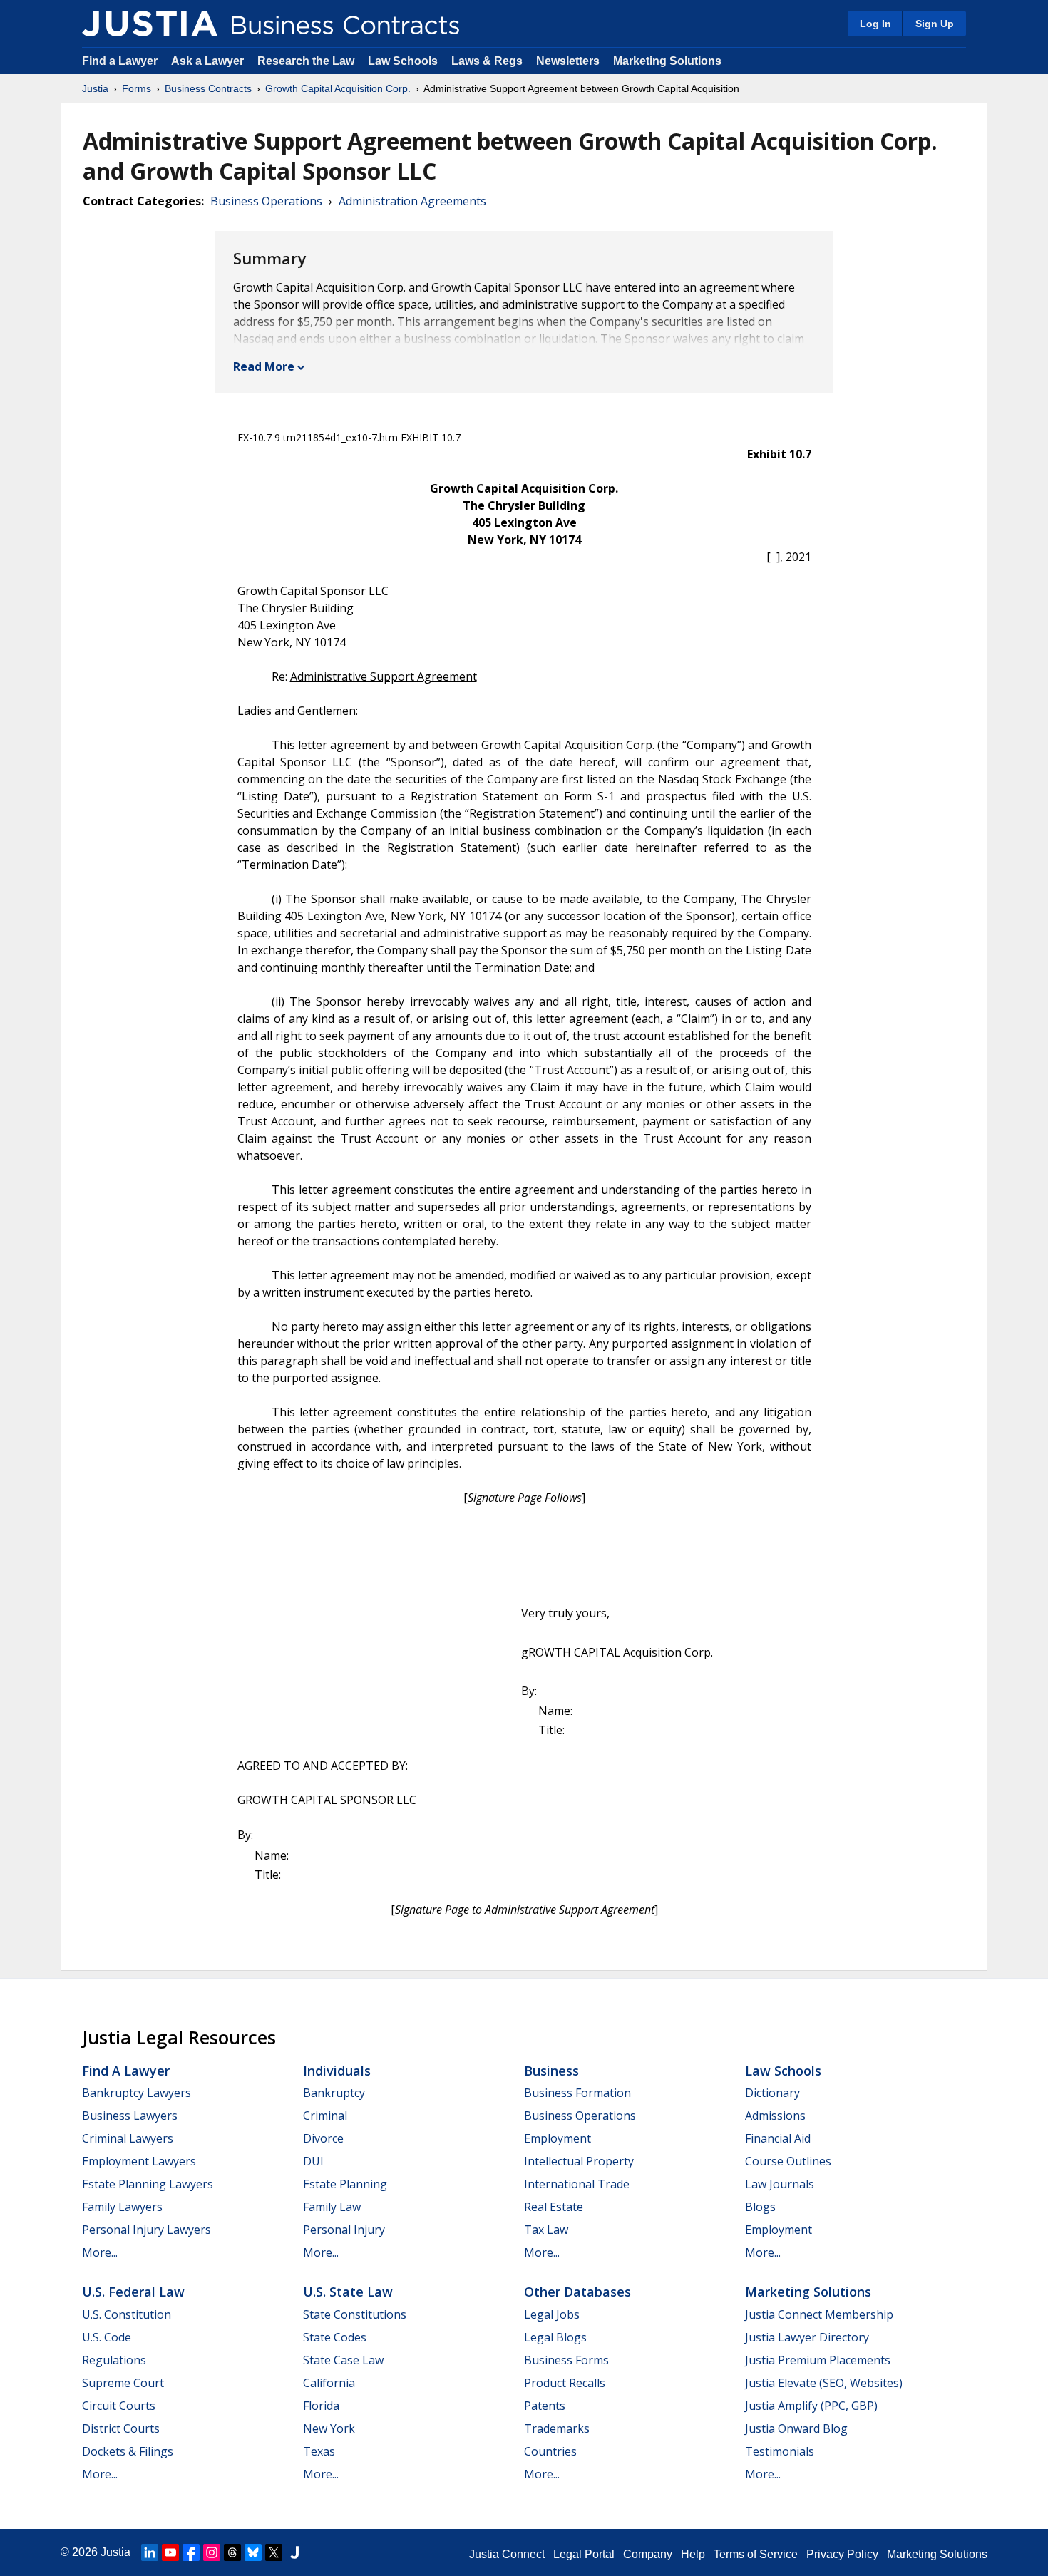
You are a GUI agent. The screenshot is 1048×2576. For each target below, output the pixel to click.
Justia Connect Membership (819, 2314)
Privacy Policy (842, 2554)
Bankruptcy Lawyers (136, 2093)
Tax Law (546, 2229)
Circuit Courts (118, 2405)
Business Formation (577, 2093)
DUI (313, 2161)
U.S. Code (106, 2337)
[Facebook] (191, 2552)
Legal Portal (584, 2554)
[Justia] (149, 23)
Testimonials (779, 2451)
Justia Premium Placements (817, 2360)
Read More (263, 366)
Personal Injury (344, 2229)
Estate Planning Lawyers (147, 2184)
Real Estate (553, 2207)
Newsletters (568, 61)
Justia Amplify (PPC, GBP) (811, 2405)
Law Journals (779, 2184)
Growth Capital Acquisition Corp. (338, 88)
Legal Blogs (555, 2337)
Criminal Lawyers (127, 2138)
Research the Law (305, 61)
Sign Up (934, 23)
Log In (875, 23)
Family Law (332, 2207)
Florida (321, 2405)
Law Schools (403, 61)
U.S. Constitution (126, 2314)
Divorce (323, 2138)
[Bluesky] (253, 2552)
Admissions (775, 2115)
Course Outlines (788, 2161)
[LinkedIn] (149, 2552)
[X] (273, 2552)
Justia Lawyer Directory (807, 2337)
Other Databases (577, 2291)
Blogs (760, 2207)
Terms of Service (756, 2554)
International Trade (577, 2184)
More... (100, 2252)
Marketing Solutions (667, 61)
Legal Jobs (552, 2314)
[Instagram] (211, 2552)
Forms (136, 88)
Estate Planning (345, 2184)
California (329, 2383)
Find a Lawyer (120, 61)
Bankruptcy (334, 2093)
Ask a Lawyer (209, 61)
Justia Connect (507, 2554)
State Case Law (343, 2360)
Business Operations (266, 201)
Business (551, 2070)
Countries (550, 2451)
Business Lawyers (130, 2115)
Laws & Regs (487, 61)
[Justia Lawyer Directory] (294, 2552)
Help (693, 2554)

____________

◆ **TRY IT**
What is the number of lines in the listing that contain the string "Directory"? Reply with that number alone.

◆ **WRITTEN RESPONSE**
2